Sen's is gone. And so begins my Chinese restaurant odyssey in search of a semi-authentic, hangover curing replacement. The first steps in this journey were taken hangoverless, to ensure I had my wits about me. First stops were Ming Court and the Oriental, both in Sandy Bay. Ming Court does great stuffed mushrooms, fairly average Mongolian Beef ... and Peking Duck is not on their standard menu. The Oriental does a lovely wonton soup (certainly in contention to become a Sunday hangover cure - except they don't open for lunch) and fantastic hot pots. I've sampled both the Emperor's Hot Pot and the seafood version. Delicious ... but you have to order Peking Duck 24 hours in advance.

My next stop could perhaps be Har Wee Yee in North Hobart or Flourishing Court on Macquarie St. But neither of these is open for Sunday lunch either. And I'm afraid to say that even though Castle Zayee in Lenah Valley advertises yum cha, the fact that they advertise "Asian and Western Cuisine" leaves them out of the race.

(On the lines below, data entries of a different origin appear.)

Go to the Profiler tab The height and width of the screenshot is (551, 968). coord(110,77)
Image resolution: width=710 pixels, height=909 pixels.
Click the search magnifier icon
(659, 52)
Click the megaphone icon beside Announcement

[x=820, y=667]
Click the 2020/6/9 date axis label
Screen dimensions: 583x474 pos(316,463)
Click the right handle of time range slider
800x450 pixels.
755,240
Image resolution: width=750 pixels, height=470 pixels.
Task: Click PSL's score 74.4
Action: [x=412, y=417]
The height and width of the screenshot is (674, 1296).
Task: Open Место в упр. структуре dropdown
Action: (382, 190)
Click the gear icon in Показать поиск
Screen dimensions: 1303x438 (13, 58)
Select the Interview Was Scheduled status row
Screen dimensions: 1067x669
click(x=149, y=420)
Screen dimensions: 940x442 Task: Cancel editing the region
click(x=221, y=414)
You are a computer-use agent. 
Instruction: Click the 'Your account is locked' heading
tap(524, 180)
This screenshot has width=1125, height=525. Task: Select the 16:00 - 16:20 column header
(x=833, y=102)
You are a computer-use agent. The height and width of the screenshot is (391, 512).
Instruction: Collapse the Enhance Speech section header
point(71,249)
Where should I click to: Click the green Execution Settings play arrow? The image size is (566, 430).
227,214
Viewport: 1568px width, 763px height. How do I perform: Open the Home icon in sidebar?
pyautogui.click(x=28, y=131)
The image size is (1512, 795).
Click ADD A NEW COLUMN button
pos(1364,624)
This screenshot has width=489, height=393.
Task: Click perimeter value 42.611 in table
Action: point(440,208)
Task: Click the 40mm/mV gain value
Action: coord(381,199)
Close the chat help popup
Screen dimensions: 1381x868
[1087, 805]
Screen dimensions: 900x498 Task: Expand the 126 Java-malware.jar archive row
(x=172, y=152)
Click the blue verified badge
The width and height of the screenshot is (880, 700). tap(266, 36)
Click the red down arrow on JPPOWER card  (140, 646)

I've got my fingers crossed that Golden Harbour on the waterfront might fit the bill. Although when I rang at lunch time the other day to ask if they do yum cha ... they didn't answer the phone.

Once upon a time I could rely on Sen's to cure my fuzzy head with their clear broths and sweet hoi sin dipped Peking Duck. I could just turn up and eat myself to wellness. Perhaps the long-promised Mee Wah will one day materialise and all will be right in the world.

Tuesday, April 10, 2007

Sweet White Flesh

It's crayfish season. Crayfish, crayfish, crayfish. Sucking the flesh from those spiny red legs. Tearing the meat from the tail and sliding it strip by strip into my mouth.
I love crayfish. I can't dive, but my friends can. And do. Why, this very weekend I lazed on the beach while the aquatic-types did their wetsuit-clad thing (no cray pots for them - this in hands on!). From the shore, watching their black neoprene bums bobbing I fantasised about wearing some Esther Williams style swimsuit and diving to the ocean floor, wrestling a cray from his rocky lair and springing to the surface, hair gleaming. At the end of this particular fantasy I walk triumphantly to the shore like Ursula Andress, knife strapped to my thigh. Instead, I satisfy myself with the knowledge that, although I may look more like Shelly Winters in the Poseidon Adventure than Ursula Andress and couldn't catch a cray to save myself, I can eat more crayfish than anyone else I know. In some circles that is akin to drinking a Russian under the table, vodka for vodka. Mmmm ... vodka and crayfish. Oooh, what a combination.
Aahh, crayfish season. How I love thee. And have you seen the great fat scallops this season? What's not to love about this place?

p.s. Yes I know. Crayfish is not a restaurant. Get over it.